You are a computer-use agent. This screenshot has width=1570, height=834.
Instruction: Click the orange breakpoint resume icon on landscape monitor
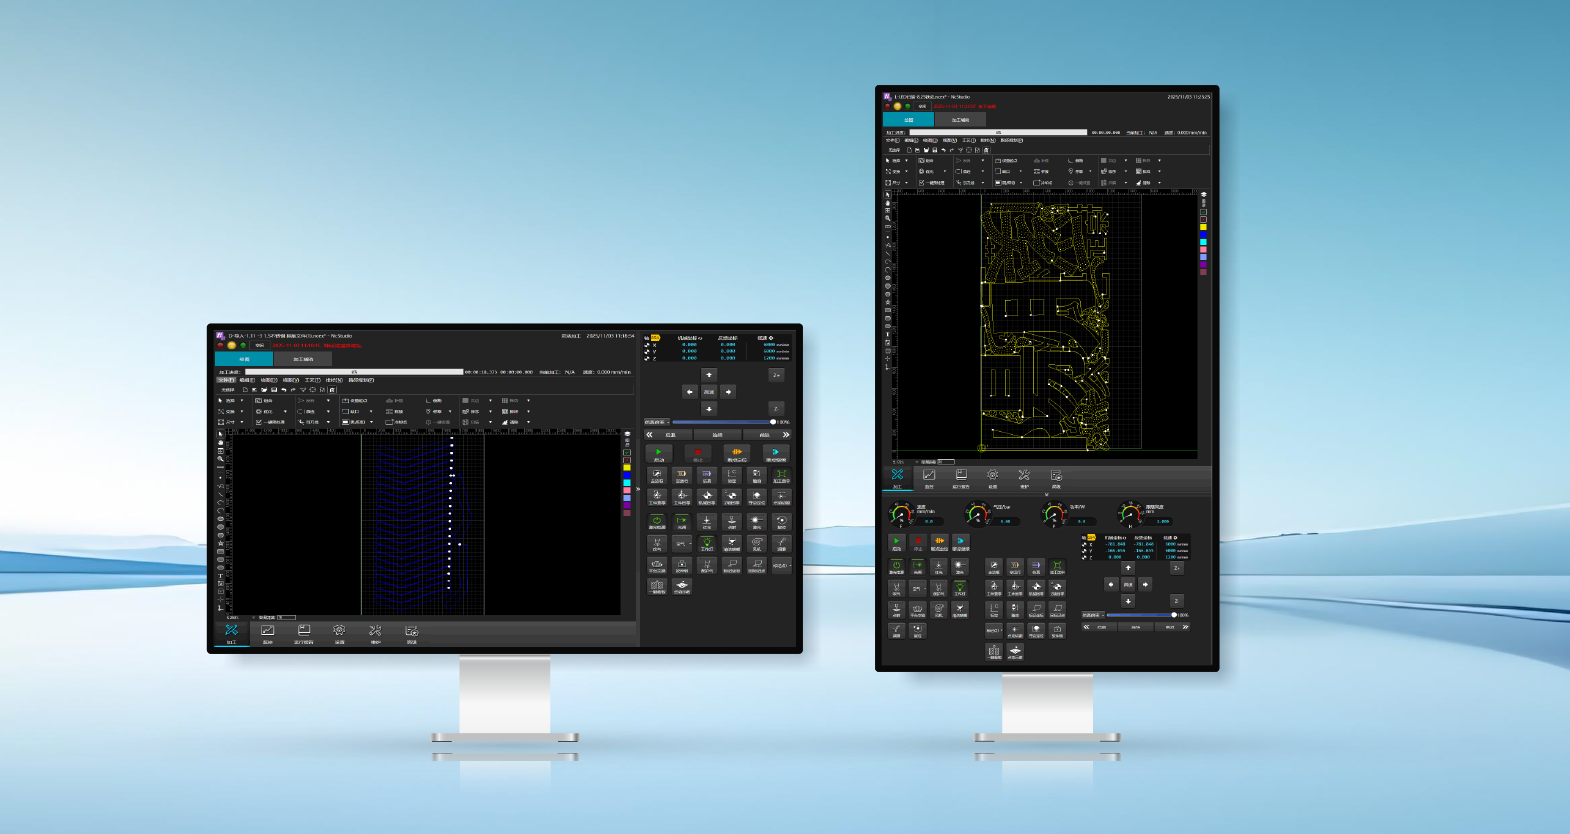pos(736,453)
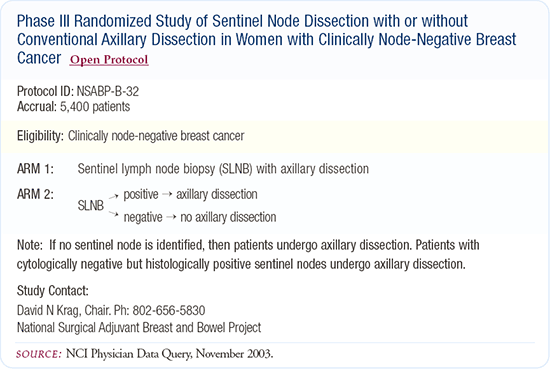Screen dimensions: 550x369
Task: Click the Accrual 5,400 patients line
Action: tap(74, 107)
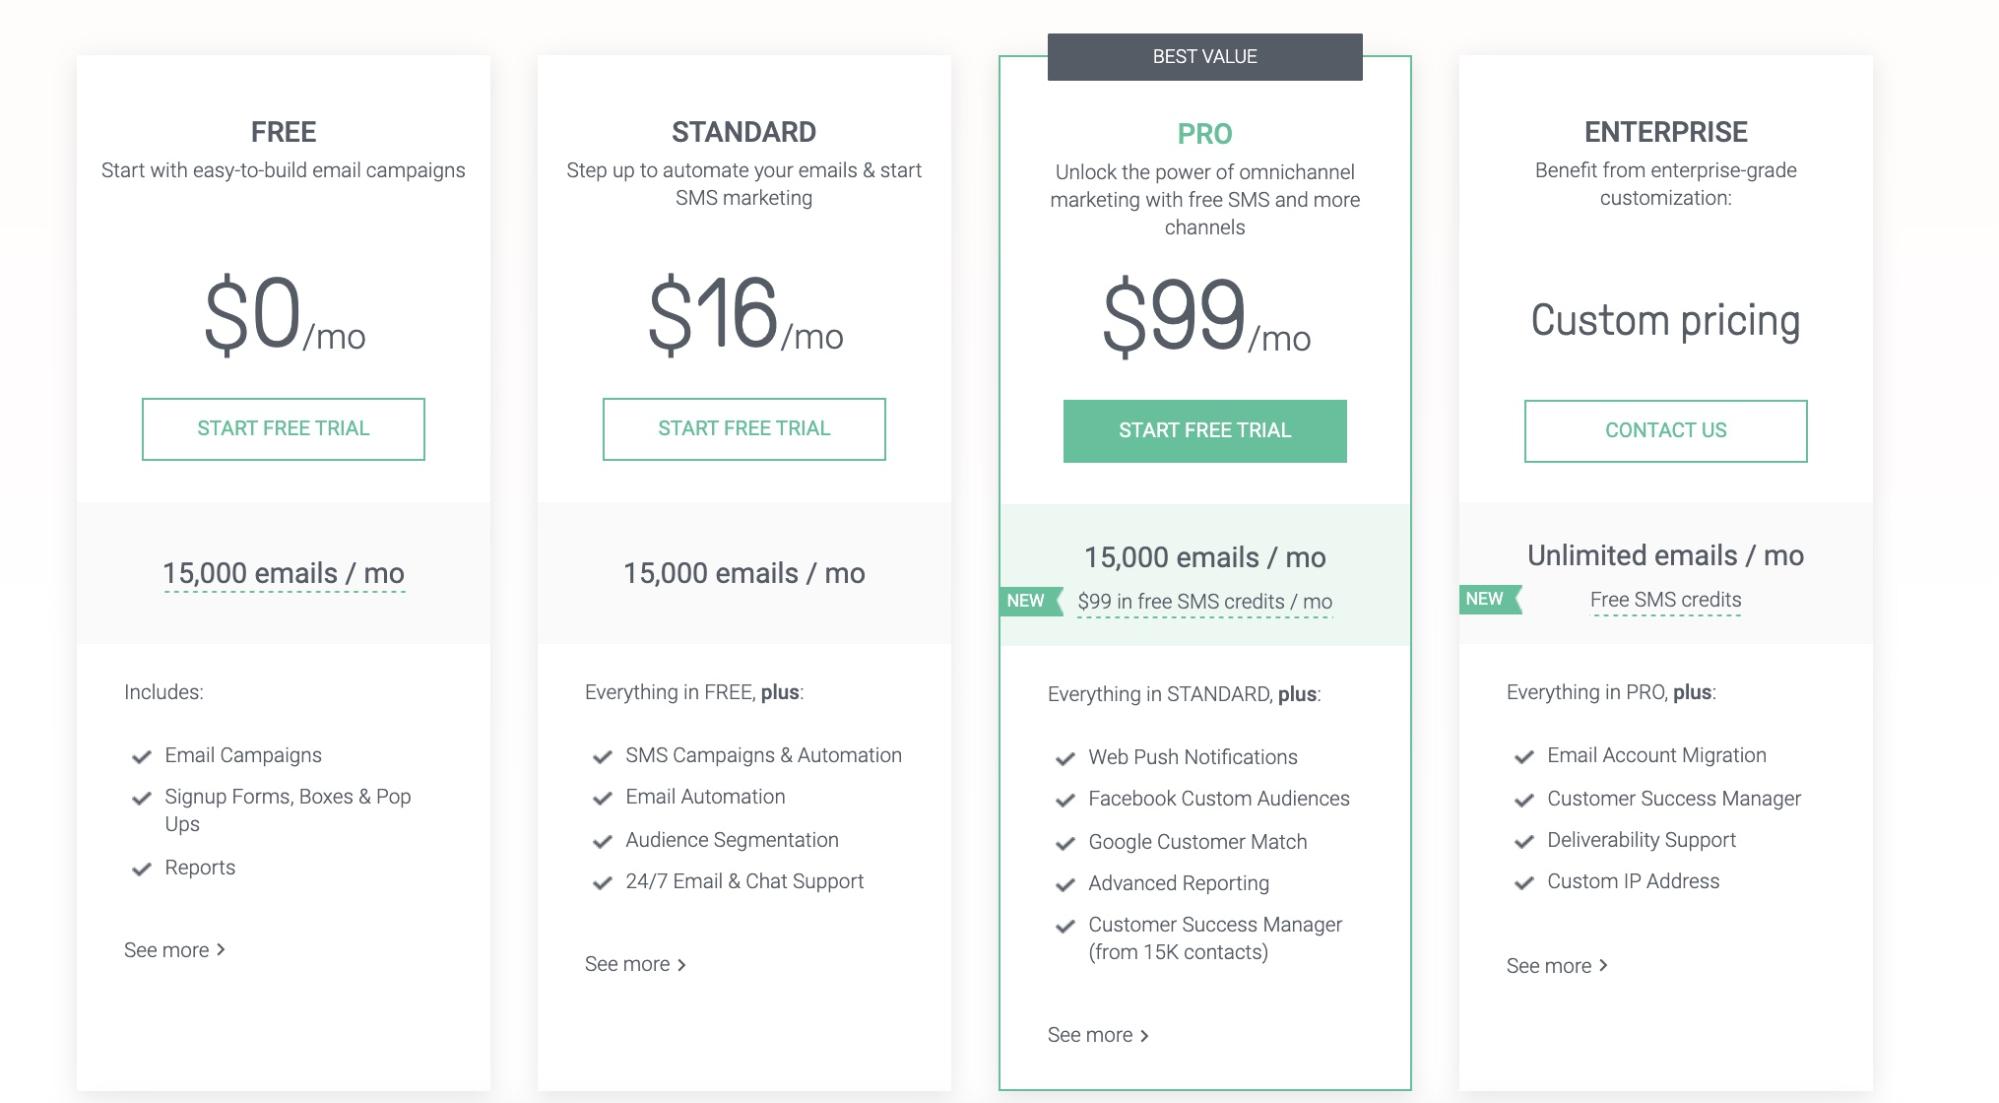The width and height of the screenshot is (1999, 1103).
Task: Click underlined Free SMS credits text
Action: pyautogui.click(x=1665, y=600)
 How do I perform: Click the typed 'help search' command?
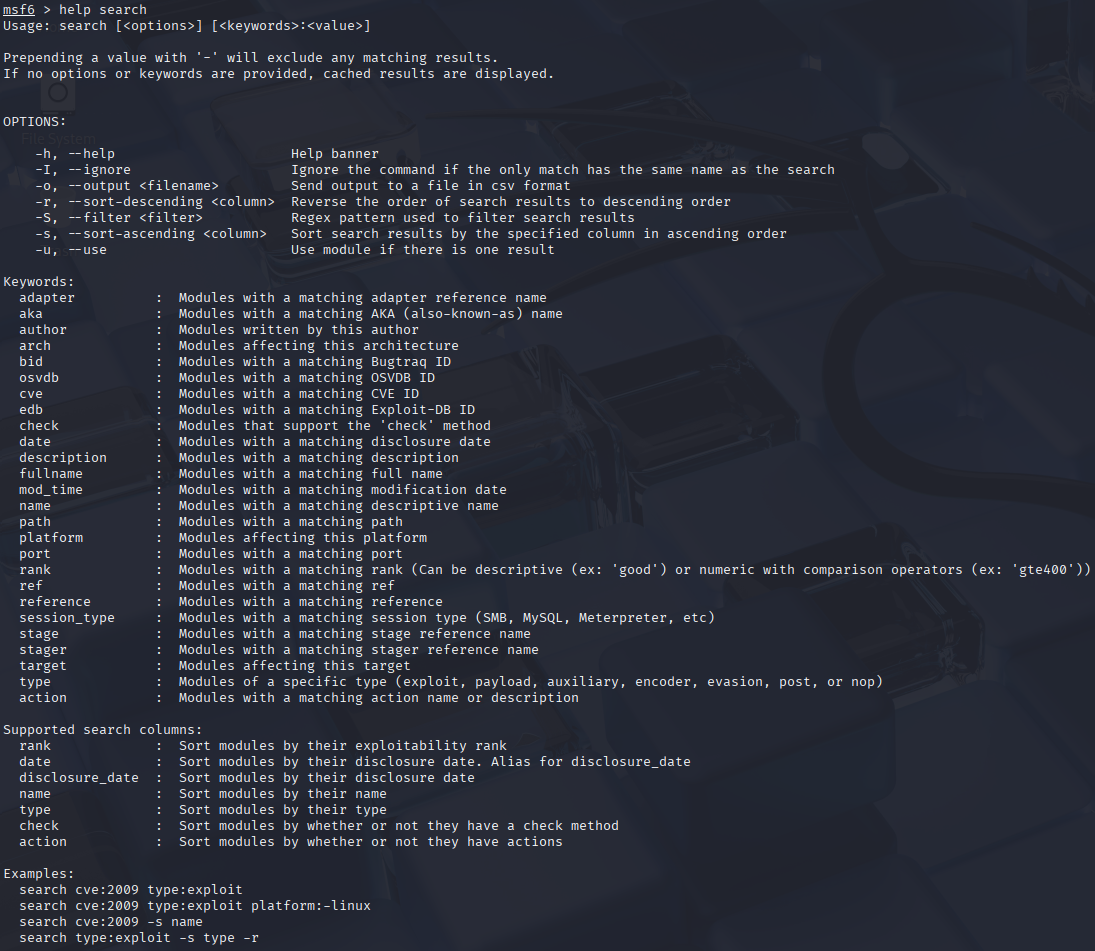(x=103, y=9)
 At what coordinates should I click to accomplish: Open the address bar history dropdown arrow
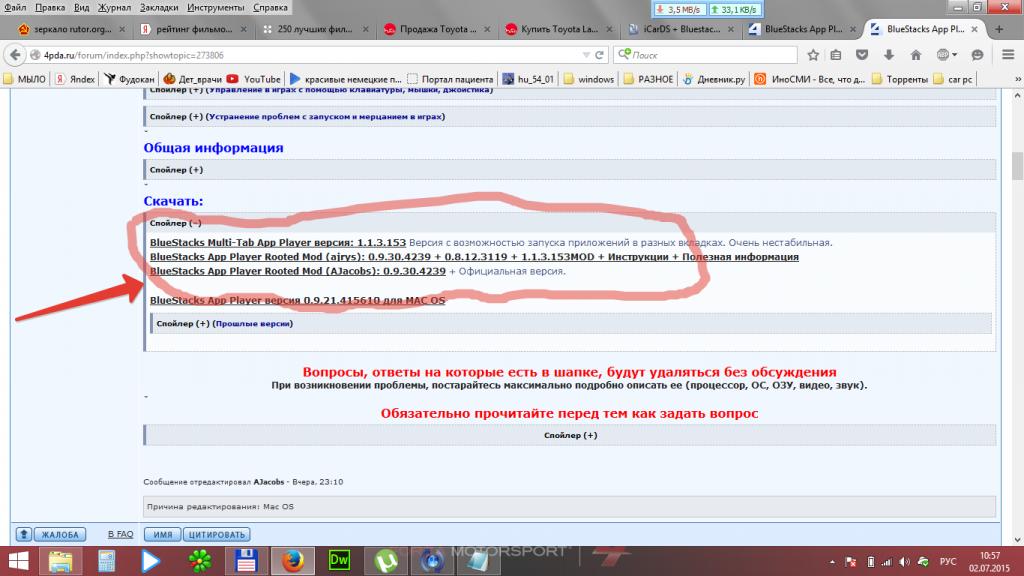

◇ ◇ ◇ ◇ ◇ ◇ ◇

> _The task_: Where a picture appears in the data, omit it; restate the rest word for word.

> _Answer to this exercise_:
You are a computer-use agent. This screenshot has width=1570, height=834.
Instruction: Click the orange breakpoint resume icon on landscape monitor
pos(736,453)
Screen dimensions: 550x369
Task: Click the Accrual 5,400 patients line
Action: tap(74, 107)
The width and height of the screenshot is (1999, 1103).
Task: Click underlined Free SMS credits text
Action: pyautogui.click(x=1665, y=600)
 How do I perform: Click the typed 'help search' command?
(x=103, y=9)
 At what coordinates should I click to accomplish: Open the address bar history dropdown arrow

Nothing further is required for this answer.